> Work instructions:
Rewrite the listing below, everything from the line containing "Identify the location of y-tick-label: 5%." down to the end of the listing, replacing "screenshot" with "image" and leaving all else unchanged. Omit the pictures from your answer.

[Items from a dataset]
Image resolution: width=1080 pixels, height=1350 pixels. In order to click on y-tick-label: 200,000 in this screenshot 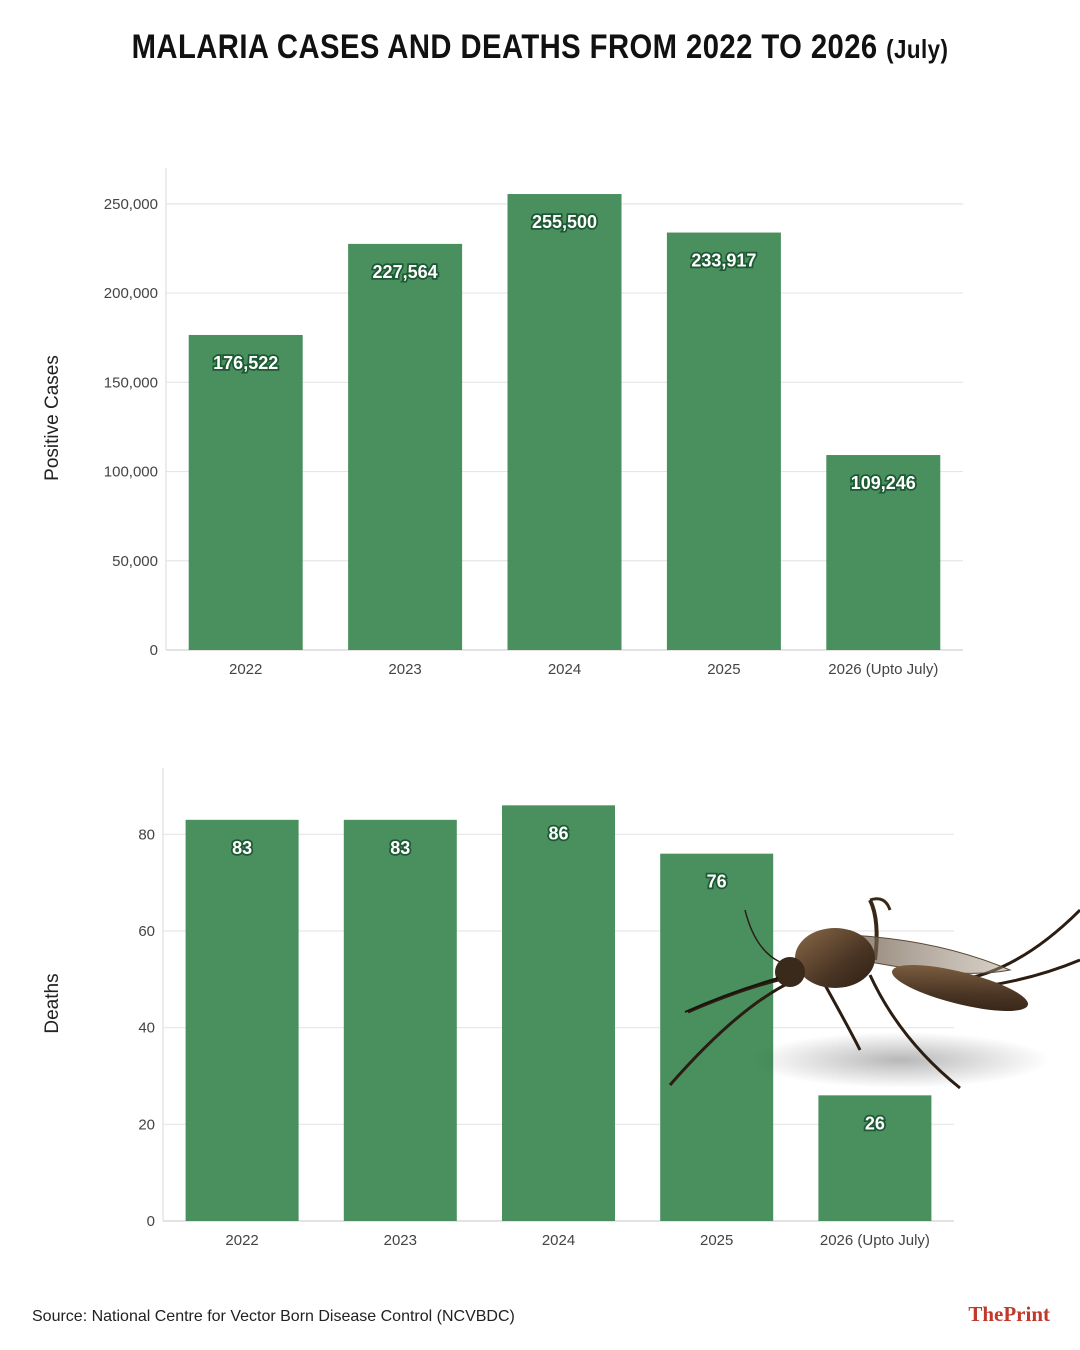, I will do `click(131, 294)`.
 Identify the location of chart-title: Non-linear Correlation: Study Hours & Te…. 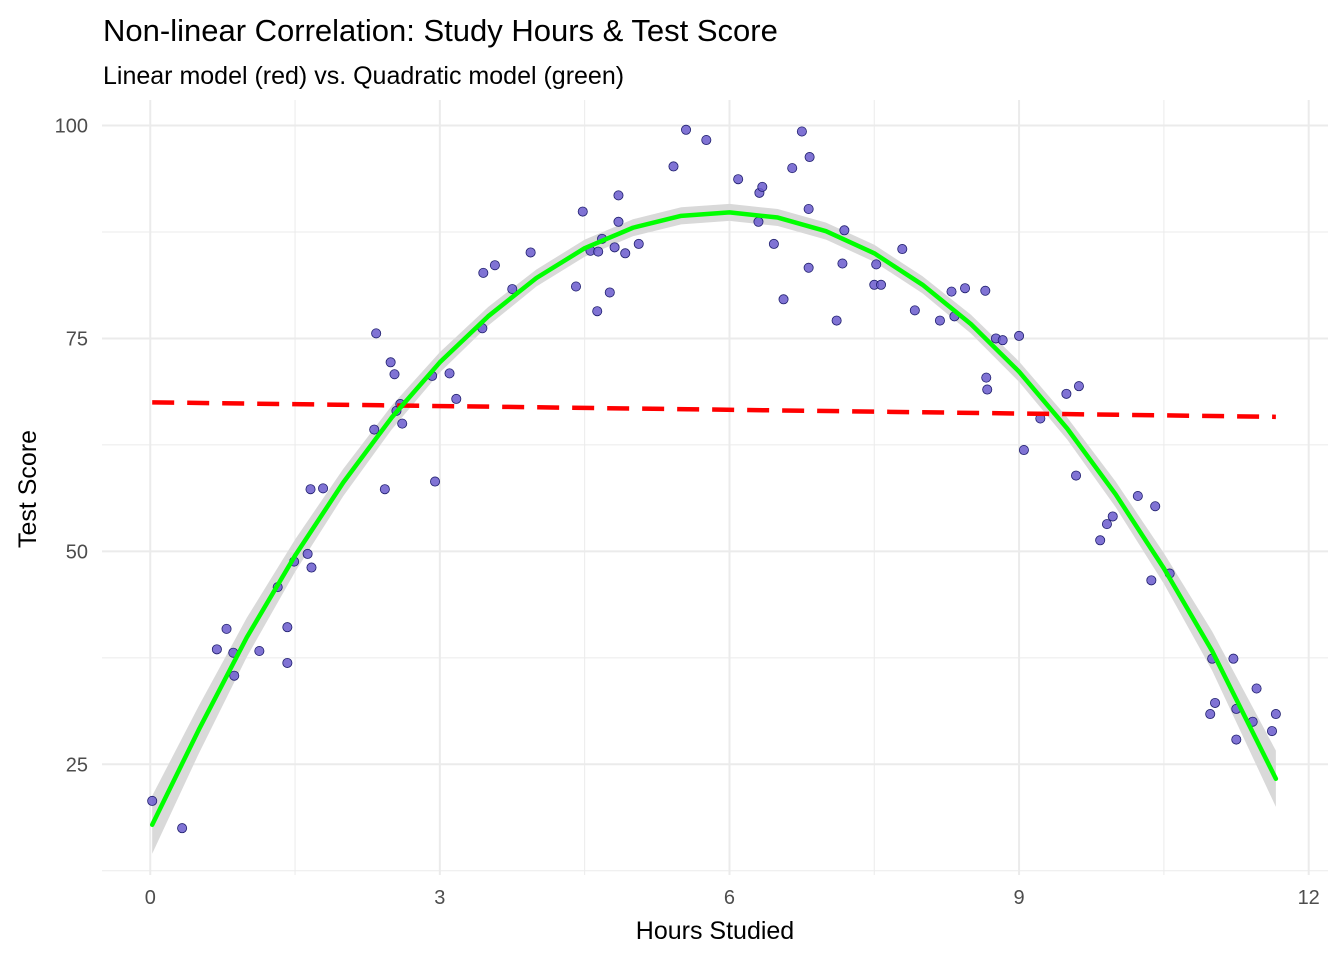
(440, 30).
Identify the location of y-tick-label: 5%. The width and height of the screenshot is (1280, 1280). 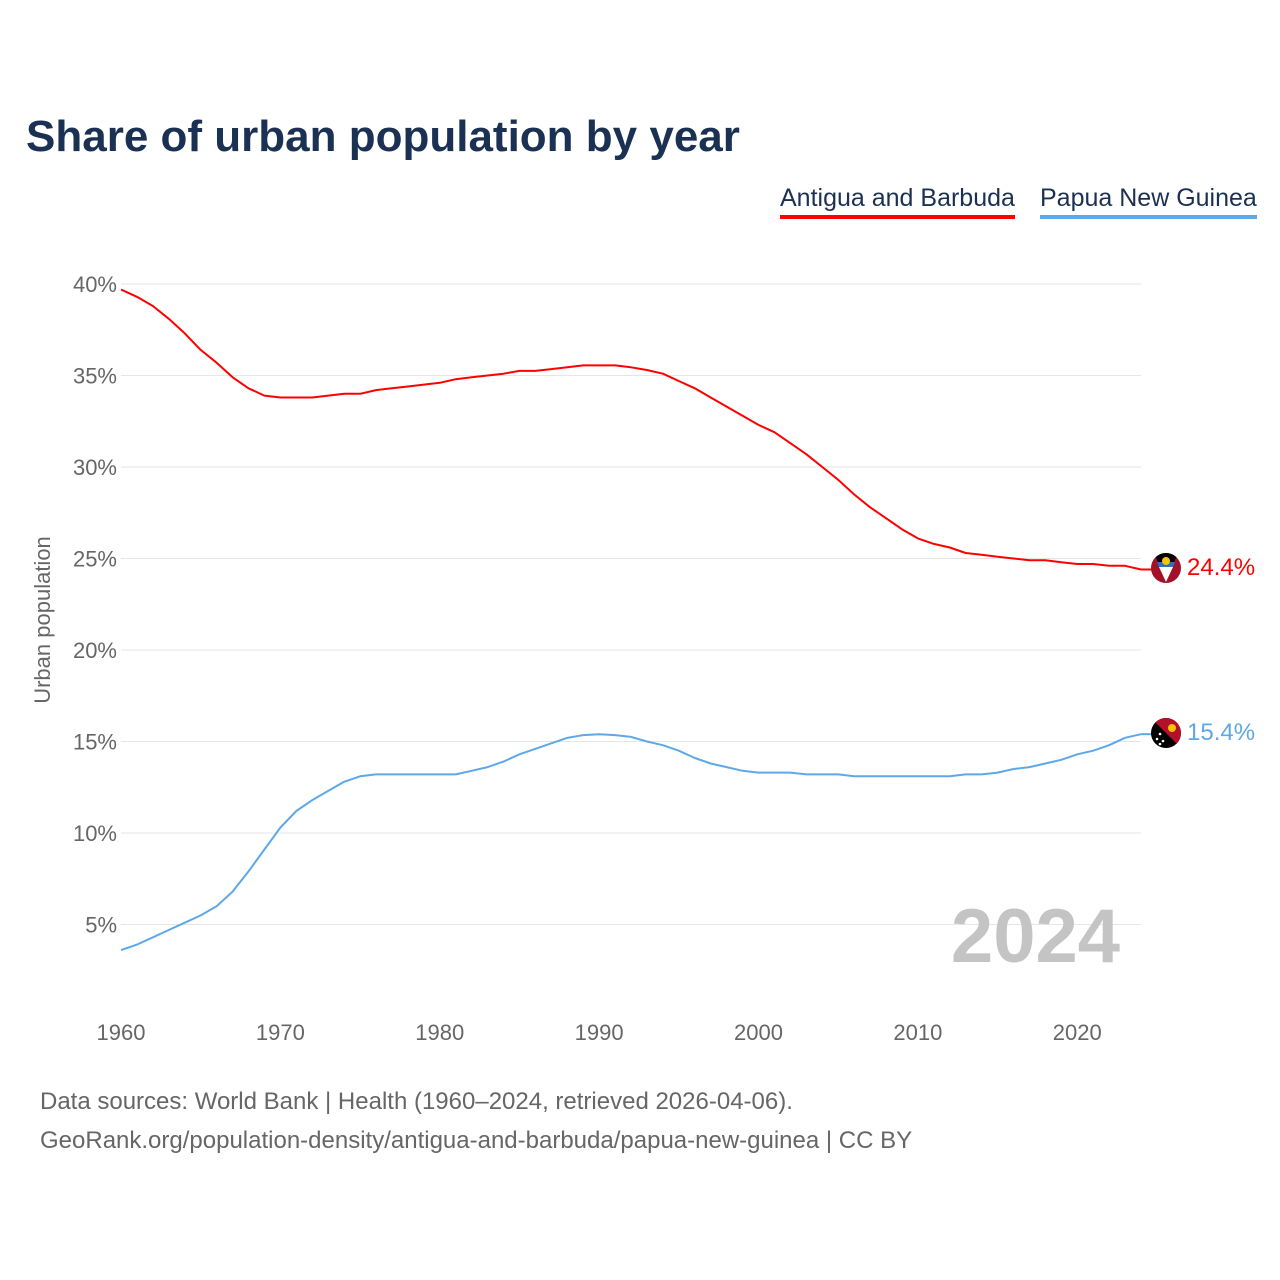
(101, 926).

> Response for this exercise:
Identify the location of y-tick-label: 5%. The width and height of the image is (1280, 1280). 
(101, 926).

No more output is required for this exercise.